Extract =
A great question, yet the answer is unfortunately so often misunderstood. More often than we'd like, we've had clients come in complaining about massages they have endured before finding us. These "deep tissue" massages left them feeling bruised, battered and more stressed than when they came in. They want to know: Is this what deep tissue massage is all about? Does massage have to hurt to be effective? The answer to both questions is NO and NO. Apotheca's deep tissue therapists, who are properly trained in this work, know that deep tissue massage doesn't just mean working "harder" on the muscles. Deep tissue methods are concerned with working the fascia, a seamless web of connective tissue that covers and connects the muscles, organs, and skeletal structures in our body. By slowly and methodically working this connective matrix--which goes from a gel state to a liquid state when warmed-- a qualified therapist can release chronic patterns of tension and pain. This work can be painful when it is attempted by someone who only knows how to manipulate the muscles themselves. Specific moves, stretches and hand placement can free and mobilize places that regular muscle massage may not be able to get to. The bottom line: Please don't let anybody tell you that deep tissue work simply must hurt to be effective. It is true that in many cases, deep tissue work can be intense. But it should never leave you feeling bruised or abused.

Task to complete =
Answer these questions using the deep tissue massage text:
1. How did the earlier "deep tissue" massages leave some clients feeling?
2. How does the text describe the fascia?
3. When warmed, the connective matrix changes from what state to what state?
The listing is separate material and is not part of the deep tissue massage text.

Dataset content =
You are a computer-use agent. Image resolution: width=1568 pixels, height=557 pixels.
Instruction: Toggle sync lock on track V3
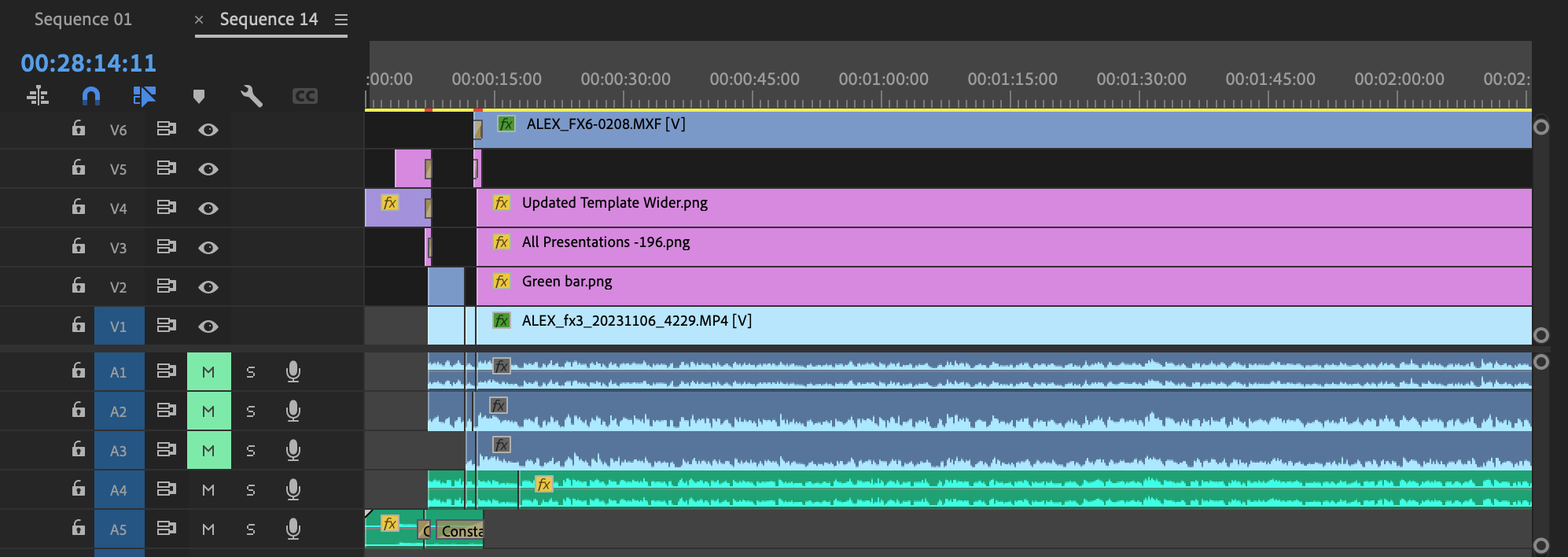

Answer for this exercise =
1. Bruised, battered and more stressed than when they came in.
2. As a seamless web of connective tissue that covers and connects the muscles, organs, and skeletal structures in the body.
3. From a gel state to a liquid state.